Blarg

2025-07-09

Welcome

This is Blarg, version 3 (probably). It used to be an extremely complicated contraption involving auto-generated Makefiles. But I think even if I write several entries a day for the rest of my life, I’ll never have more than 100,000 files to deal with, and it just doesn’t seem worth the complexity. So now, I think a better way to Blarg is to just have a Jupyter notebook that builds the whole thing in a forward pass. Focus on writing, not perfect efficiency!

Why not Quarto? Well, because I want to learn. I want the output to be as simple, minimal, and understandable as possible, and usually the best way to do that is by removing tools from the stack instead of adding more.

Quarto’s popularity for technical publishing looks like it’s really a growing popularity of Pandoc — or more fairly, Quarto is making Pandoc easy enough to use that more people are using it. Why not just use Pandoc directly?

Globals

Here is some stuff we’ll need:

import json
import os
from contextlib import chdir
from mimetypes import add_type, guess_type
from pathlib import Path
from shutil import copyfile
from subprocess import PIPE, run
from typing import Iterator
from urllib.parse import quote
from urllib.request import urlopen

import bibtexparser
import pandas as pd
import toolz.curried as tz
from pandas import DataFrame, Series, Timestamp
from slugify import slugify
from tqdm.auto import tqdm

Root URL of the site. In general, the build process attempts to use relative URIs everywhere. This is currently only used for the feed generation.
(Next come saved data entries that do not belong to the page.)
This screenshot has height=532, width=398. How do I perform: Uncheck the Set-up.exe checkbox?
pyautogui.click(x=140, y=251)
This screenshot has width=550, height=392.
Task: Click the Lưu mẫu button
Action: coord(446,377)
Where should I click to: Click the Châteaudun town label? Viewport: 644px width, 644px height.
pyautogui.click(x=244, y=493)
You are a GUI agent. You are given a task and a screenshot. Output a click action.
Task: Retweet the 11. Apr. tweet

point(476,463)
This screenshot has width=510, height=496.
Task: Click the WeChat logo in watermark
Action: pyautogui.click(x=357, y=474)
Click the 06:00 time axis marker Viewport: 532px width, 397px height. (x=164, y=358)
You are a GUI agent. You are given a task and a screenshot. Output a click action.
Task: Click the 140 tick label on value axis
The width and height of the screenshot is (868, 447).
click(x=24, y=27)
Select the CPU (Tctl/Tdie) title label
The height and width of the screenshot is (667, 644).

SITEURL = "https://danielgrady.net"

Support files for Pandoc: filters and templates.

PANDOCDATA = str(Path.cwd() / "pandoc-data")
PANDOCDATA

The path to the hierarchy of source files.

ROOT = Path.cwd().parent.parent
ROOT

BibLaTeX bibliography.

REF = ROOT / "ref/references.bib"

Directory to write out the built site.

OUT = ROOT / ".build"
OUT.mkdir(exist_ok=True)
OUT

Directory for cache files.

CACHE = ROOT / ".cache"
CACHE.mkdir(exist_ok=True)
CACHE

Path to use for automatically generated BibLaTeX entries.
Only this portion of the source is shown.